The poignant inscription at the bottom of Bayard E Hand’s tombstone reads:

The anchor of his soul was Faith in Christ.

The Sad Tale of Lieutenant Bayard E Hand Part One

The Sad Tale of Lieutenant Bayard E Hand Part One

Sometimes you look at the data for an individual and something about it does not look right. So you look deeper for an explanation, a reason for why they don’t make sense. Take for instance the two dates connected with the Naval Academy and Midshipman Bayard E Hand of Georgia. He was appointed from that state’s fourth district by Representative Hugh A. Haralson on April 7, 1847. He graduated (or became a Passed Midshipman) from the Academy on June 10th 1853. That would seem to indicate that he was six years at the Academy. But not so.

It is helpful to know the history of an institution to better understand the details about an individual attached to that institution. When the academy was founded in 1845 it was called simply the Naval School and set up with a 5 year course – the first year ashore – three at sea – and the last back at the school. But it underwent a reorganization in 1850. From then on it was to be called the Naval Academy and the course extended to a total of seven years, the first 2 at the academy – 3 at sea – and the last 2 at the Academy. Only a year later this was revised again to 4 yrs at the Academy and practice cruises to give them experience at sea.

Bayard was caught in the middle of all these changes. Though appointed in 1847, he did not report to Annapolis at this time. Perhaps, because Bayard attended the University of Georgia the year before, he did not need to spend his first year at Annapolis. And the fact that the Mexican War was in full swing may have been a factor. Originally he was ordered to ship out of New York City aboard the USS Ohio for the Pacific and the blockade of Mexican ports there. Instead he wound up in Norfolk and shipped on the US frigate Brandywine for the Brazil Station.

When the Brandywine returned she put into New York in December of 1850. Hand did not go to Annapolis at this time either, rather he was on leave until October 1851 when he departed on the US sloop Cyane, then attached to the Home Squadron. This meant patrols along the Atlantic coast and in the Caribbean. Aboard the Cyane, Hand met the poet James Barron Hope, who would later dedicate his poem “A Story of the Caracas Valley” to him.

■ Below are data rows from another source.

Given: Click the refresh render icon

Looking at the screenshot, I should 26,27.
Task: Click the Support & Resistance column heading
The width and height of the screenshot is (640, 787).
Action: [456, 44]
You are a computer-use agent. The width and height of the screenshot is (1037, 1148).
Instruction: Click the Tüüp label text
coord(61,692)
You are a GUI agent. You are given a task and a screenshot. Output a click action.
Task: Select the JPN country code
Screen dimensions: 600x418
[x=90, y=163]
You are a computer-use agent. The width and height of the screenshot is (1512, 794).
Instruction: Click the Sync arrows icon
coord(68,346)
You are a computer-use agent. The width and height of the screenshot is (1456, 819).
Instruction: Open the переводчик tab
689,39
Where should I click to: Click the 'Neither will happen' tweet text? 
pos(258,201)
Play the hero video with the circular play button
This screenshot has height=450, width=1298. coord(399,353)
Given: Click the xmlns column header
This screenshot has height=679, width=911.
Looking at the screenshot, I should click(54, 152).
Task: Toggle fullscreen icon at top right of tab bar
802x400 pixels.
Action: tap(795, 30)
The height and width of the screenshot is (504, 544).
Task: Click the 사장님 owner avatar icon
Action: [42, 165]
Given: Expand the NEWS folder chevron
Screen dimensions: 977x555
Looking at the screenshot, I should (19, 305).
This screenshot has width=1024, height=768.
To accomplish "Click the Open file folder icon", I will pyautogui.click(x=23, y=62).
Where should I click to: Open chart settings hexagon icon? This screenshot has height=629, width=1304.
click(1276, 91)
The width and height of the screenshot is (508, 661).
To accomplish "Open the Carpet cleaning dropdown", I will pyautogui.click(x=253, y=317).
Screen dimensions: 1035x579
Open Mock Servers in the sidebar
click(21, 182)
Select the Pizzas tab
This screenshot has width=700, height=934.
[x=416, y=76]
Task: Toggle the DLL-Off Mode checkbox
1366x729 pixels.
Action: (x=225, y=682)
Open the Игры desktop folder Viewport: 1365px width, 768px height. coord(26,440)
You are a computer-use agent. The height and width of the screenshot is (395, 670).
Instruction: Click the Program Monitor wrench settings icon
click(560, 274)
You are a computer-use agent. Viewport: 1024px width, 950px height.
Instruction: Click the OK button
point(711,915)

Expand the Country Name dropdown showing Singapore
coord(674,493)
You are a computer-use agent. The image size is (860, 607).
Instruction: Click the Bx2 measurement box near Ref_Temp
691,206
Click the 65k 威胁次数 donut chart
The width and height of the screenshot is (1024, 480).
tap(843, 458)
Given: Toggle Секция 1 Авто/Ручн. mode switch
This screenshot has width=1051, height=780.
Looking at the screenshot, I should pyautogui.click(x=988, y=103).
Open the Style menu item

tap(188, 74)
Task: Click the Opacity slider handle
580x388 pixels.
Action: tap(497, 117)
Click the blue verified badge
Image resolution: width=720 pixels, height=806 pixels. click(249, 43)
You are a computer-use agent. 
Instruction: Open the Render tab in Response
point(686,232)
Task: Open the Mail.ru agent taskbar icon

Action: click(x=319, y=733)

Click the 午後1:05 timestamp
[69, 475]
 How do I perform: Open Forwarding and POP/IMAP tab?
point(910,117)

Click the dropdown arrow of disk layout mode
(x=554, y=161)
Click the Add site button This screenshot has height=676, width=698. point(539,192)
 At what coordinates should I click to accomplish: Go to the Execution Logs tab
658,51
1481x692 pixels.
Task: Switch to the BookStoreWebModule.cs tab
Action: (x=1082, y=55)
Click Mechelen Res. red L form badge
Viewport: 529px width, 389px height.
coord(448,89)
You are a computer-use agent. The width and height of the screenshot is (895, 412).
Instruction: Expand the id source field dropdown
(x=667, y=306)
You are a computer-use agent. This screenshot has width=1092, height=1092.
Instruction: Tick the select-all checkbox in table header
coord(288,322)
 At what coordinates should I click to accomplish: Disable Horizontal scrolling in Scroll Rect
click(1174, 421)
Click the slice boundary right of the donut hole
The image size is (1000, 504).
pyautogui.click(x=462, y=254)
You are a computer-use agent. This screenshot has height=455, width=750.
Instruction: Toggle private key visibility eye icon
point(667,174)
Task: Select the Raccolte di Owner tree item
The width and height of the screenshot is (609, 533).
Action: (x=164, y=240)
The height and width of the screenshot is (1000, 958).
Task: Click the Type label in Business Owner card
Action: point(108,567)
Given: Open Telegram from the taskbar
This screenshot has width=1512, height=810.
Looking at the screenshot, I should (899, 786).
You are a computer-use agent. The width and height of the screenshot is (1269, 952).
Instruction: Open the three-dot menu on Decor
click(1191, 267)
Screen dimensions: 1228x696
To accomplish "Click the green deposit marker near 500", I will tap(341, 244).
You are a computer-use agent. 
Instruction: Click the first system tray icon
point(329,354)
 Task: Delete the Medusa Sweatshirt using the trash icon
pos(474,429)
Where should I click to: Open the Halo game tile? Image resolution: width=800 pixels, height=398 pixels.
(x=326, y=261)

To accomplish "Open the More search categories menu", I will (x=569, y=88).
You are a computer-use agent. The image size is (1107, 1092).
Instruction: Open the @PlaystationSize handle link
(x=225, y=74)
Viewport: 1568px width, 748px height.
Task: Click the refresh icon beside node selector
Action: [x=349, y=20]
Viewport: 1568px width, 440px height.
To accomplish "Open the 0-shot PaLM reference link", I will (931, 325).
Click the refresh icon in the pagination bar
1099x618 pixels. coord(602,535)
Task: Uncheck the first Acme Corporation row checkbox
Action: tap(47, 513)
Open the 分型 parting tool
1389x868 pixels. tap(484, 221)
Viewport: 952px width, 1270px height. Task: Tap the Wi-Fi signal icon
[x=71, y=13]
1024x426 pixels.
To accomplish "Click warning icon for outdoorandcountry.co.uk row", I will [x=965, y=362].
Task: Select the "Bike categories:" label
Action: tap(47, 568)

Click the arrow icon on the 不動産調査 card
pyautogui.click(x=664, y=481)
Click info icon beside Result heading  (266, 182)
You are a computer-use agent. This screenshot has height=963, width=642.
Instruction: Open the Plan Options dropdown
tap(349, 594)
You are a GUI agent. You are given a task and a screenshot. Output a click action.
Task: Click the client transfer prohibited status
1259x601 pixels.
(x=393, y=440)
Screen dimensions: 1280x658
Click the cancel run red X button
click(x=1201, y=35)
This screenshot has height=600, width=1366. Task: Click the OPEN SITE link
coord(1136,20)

After the Cyane’s return in June 1852, and another short leave, Hand finally reported to Annapolis. He would put in a total of nine months on this “shore” duty, graduating as noted above in June of 1853. So looking at the totals, Bayard E Hand had been in the navy a total of five years and eight months, of which one year he was on leave, nine months physically at the Naval Academy, and three years and eleven months at sea.

Two months after becoming a Passed Midshipman, Bayard was again off for the Brazil Station for another three year cruise. That would take half of the six years he had left to live.